--- START ---

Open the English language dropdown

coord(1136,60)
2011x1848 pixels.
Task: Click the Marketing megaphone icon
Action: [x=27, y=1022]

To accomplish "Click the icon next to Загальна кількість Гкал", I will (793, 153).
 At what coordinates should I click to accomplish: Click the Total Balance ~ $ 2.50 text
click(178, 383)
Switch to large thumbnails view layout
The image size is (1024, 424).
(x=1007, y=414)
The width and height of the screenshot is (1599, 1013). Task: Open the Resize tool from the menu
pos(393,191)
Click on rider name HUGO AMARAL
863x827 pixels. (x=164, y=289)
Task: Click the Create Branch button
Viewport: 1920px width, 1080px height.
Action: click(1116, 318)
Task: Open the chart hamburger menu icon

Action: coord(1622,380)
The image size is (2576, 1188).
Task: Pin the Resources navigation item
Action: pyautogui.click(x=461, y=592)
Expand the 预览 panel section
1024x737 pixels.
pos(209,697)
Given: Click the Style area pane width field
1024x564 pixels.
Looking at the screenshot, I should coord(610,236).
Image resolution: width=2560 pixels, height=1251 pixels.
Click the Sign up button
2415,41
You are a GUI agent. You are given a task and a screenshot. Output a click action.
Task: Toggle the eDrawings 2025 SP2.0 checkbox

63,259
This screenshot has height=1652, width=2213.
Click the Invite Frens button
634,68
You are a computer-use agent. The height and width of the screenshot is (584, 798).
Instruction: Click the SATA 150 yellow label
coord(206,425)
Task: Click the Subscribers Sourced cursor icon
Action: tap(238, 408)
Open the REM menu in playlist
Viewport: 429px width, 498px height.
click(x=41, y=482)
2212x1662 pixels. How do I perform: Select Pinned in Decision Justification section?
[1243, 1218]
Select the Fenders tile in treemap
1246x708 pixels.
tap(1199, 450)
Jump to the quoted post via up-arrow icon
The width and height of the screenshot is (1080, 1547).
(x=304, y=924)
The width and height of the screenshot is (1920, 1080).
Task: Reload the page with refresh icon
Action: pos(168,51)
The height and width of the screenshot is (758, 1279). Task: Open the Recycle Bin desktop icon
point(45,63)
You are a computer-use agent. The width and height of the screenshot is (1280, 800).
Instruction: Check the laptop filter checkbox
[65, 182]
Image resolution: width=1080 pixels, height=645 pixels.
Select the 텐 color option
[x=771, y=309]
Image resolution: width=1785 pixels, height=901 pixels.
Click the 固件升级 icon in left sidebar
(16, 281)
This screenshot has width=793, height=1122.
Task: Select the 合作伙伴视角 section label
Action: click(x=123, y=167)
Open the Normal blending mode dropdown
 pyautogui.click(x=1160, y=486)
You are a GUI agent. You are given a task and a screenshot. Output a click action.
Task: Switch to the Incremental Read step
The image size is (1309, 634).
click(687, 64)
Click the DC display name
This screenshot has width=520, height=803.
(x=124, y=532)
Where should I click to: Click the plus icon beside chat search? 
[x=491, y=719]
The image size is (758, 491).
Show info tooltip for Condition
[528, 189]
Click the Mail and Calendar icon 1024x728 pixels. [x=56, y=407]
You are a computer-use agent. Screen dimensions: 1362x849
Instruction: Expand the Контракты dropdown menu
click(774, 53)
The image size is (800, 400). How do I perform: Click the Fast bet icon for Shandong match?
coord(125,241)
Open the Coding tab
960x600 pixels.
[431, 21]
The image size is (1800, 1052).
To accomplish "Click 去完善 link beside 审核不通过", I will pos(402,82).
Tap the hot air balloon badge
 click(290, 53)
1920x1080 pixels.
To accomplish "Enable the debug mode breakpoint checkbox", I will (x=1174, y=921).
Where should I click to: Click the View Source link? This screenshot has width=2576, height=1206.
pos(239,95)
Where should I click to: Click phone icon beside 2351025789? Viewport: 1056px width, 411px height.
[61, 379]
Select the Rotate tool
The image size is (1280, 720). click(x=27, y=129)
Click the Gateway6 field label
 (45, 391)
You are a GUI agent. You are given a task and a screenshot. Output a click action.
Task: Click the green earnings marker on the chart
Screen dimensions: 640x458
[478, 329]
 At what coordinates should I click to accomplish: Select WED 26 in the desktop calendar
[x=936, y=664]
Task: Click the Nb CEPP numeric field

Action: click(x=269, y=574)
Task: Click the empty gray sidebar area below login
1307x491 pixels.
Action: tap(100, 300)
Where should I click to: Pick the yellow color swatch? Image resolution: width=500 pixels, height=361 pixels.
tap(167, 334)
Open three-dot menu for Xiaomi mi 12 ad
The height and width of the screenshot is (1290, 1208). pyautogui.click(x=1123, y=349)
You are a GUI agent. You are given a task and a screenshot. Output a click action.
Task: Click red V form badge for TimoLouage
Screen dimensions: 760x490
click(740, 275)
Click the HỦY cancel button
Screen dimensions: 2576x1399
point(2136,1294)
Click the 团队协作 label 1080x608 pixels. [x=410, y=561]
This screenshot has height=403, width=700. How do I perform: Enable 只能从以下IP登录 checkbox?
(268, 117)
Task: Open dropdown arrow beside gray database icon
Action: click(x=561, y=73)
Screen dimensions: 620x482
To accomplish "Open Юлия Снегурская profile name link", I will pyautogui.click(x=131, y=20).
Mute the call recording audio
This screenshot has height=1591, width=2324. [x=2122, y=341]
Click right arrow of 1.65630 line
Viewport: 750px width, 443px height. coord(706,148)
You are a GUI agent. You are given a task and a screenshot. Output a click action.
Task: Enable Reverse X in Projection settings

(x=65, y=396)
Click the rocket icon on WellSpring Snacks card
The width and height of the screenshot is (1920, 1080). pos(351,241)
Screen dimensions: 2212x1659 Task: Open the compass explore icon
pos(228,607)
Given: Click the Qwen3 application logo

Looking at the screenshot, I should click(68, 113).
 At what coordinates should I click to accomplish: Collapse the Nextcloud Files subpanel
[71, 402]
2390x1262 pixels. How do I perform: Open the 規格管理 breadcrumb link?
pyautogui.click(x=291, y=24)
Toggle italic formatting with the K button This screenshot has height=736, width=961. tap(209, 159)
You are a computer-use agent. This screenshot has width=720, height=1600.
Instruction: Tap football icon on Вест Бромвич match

--- END ---

Please write out the entries above again, substituting "New Branch" for "Create Branch" wherever it occurs and keeping everything else the same.

# FULL ANSWER
Open the English language dropdown

coord(1136,60)
2011x1848 pixels.
Task: Click the Marketing megaphone icon
Action: [x=27, y=1022]

To accomplish "Click the icon next to Загальна кількість Гкал", I will (793, 153).
 At what coordinates should I click to accomplish: Click the Total Balance ~ $ 2.50 text
click(178, 383)
Switch to large thumbnails view layout
The image size is (1024, 424).
(x=1007, y=414)
The width and height of the screenshot is (1599, 1013). Task: Open the Resize tool from the menu
pos(393,191)
Click on rider name HUGO AMARAL
863x827 pixels. (x=164, y=289)
Task: Click the New Branch button
Viewport: 1920px width, 1080px height.
Action: click(1116, 318)
Task: Open the chart hamburger menu icon

Action: coord(1622,380)
The image size is (2576, 1188).
Task: Pin the Resources navigation item
Action: pyautogui.click(x=461, y=592)
Expand the 预览 panel section
1024x737 pixels.
pos(209,697)
Given: Click the Style area pane width field
1024x564 pixels.
Looking at the screenshot, I should coord(610,236).
Image resolution: width=2560 pixels, height=1251 pixels.
Click the Sign up button
2415,41
You are a GUI agent. You are given a task and a screenshot. Output a click action.
Task: Toggle the eDrawings 2025 SP2.0 checkbox

63,259
This screenshot has height=1652, width=2213.
Click the Invite Frens button
634,68
You are a computer-use agent. The height and width of the screenshot is (584, 798).
Instruction: Click the SATA 150 yellow label
coord(206,425)
Task: Click the Subscribers Sourced cursor icon
Action: tap(238, 408)
Open the REM menu in playlist
Viewport: 429px width, 498px height.
click(x=41, y=482)
2212x1662 pixels. How do I perform: Select Pinned in Decision Justification section?
[1243, 1218]
Select the Fenders tile in treemap
1246x708 pixels.
tap(1199, 450)
Jump to the quoted post via up-arrow icon
The width and height of the screenshot is (1080, 1547).
(x=304, y=924)
The width and height of the screenshot is (1920, 1080).
Task: Reload the page with refresh icon
Action: pos(168,51)
The height and width of the screenshot is (758, 1279). Task: Open the Recycle Bin desktop icon
point(45,63)
You are a computer-use agent. The width and height of the screenshot is (1280, 800).
Instruction: Check the laptop filter checkbox
[65, 182]
Image resolution: width=1080 pixels, height=645 pixels.
Select the 텐 color option
[x=771, y=309]
Image resolution: width=1785 pixels, height=901 pixels.
Click the 固件升级 icon in left sidebar
(16, 281)
This screenshot has width=793, height=1122.
Task: Select the 合作伙伴视角 section label
Action: click(x=123, y=167)
Open the Normal blending mode dropdown
 pyautogui.click(x=1160, y=486)
You are a GUI agent. You are given a task and a screenshot. Output a click action.
Task: Switch to the Incremental Read step
The image size is (1309, 634).
click(687, 64)
Click the DC display name
This screenshot has width=520, height=803.
(x=124, y=532)
Where should I click to: Click the plus icon beside chat search? 
[x=491, y=719]
The image size is (758, 491).
Show info tooltip for Condition
[528, 189]
Click the Mail and Calendar icon 1024x728 pixels. [x=56, y=407]
You are a computer-use agent. Screen dimensions: 1362x849
Instruction: Expand the Контракты dropdown menu
click(774, 53)
The image size is (800, 400). How do I perform: Click the Fast bet icon for Shandong match?
coord(125,241)
Open the Coding tab
960x600 pixels.
[431, 21]
The image size is (1800, 1052).
To accomplish "Click 去完善 link beside 审核不通过", I will pos(402,82).
Tap the hot air balloon badge
 click(290, 53)
1920x1080 pixels.
To accomplish "Enable the debug mode breakpoint checkbox", I will (x=1174, y=921).
Where should I click to: Click the View Source link? This screenshot has width=2576, height=1206.
pos(239,95)
Where should I click to: Click phone icon beside 2351025789? Viewport: 1056px width, 411px height.
[61, 379]
Select the Rotate tool
The image size is (1280, 720). click(x=27, y=129)
Click the Gateway6 field label
 (45, 391)
You are a GUI agent. You are given a task and a screenshot. Output a click action.
Task: Click the green earnings marker on the chart
Screen dimensions: 640x458
[478, 329]
 At what coordinates should I click to accomplish: Select WED 26 in the desktop calendar
[x=936, y=664]
Task: Click the Nb CEPP numeric field

Action: click(x=269, y=574)
Task: Click the empty gray sidebar area below login
1307x491 pixels.
Action: tap(100, 300)
Where should I click to: Pick the yellow color swatch? Image resolution: width=500 pixels, height=361 pixels.
tap(167, 334)
Open three-dot menu for Xiaomi mi 12 ad
The height and width of the screenshot is (1290, 1208). pyautogui.click(x=1123, y=349)
You are a GUI agent. You are given a task and a screenshot. Output a click action.
Task: Click red V form badge for TimoLouage
Screen dimensions: 760x490
click(740, 275)
Click the HỦY cancel button
Screen dimensions: 2576x1399
point(2136,1294)
Click the 团队协作 label 1080x608 pixels. [x=410, y=561]
This screenshot has height=403, width=700. How do I perform: Enable 只能从以下IP登录 checkbox?
(268, 117)
Task: Open dropdown arrow beside gray database icon
Action: click(x=561, y=73)
Screen dimensions: 620x482
To accomplish "Open Юлия Снегурская profile name link", I will pyautogui.click(x=131, y=20).
Mute the call recording audio
This screenshot has height=1591, width=2324. [x=2122, y=341]
Click right arrow of 1.65630 line
Viewport: 750px width, 443px height. coord(706,148)
You are a GUI agent. You are given a task and a screenshot. Output a click action.
Task: Enable Reverse X in Projection settings

(x=65, y=396)
Click the rocket icon on WellSpring Snacks card
The width and height of the screenshot is (1920, 1080). pos(351,241)
Screen dimensions: 2212x1659 Task: Open the compass explore icon
pos(228,607)
Given: Click the Qwen3 application logo

Looking at the screenshot, I should click(68, 113).
 At what coordinates should I click to accomplish: Collapse the Nextcloud Files subpanel
[71, 402]
2390x1262 pixels. How do I perform: Open the 規格管理 breadcrumb link?
pyautogui.click(x=291, y=24)
Toggle italic formatting with the K button This screenshot has height=736, width=961. tap(209, 159)
You are a computer-use agent. This screenshot has width=720, height=1600.
Instruction: Tap football icon on Вест Бромвич match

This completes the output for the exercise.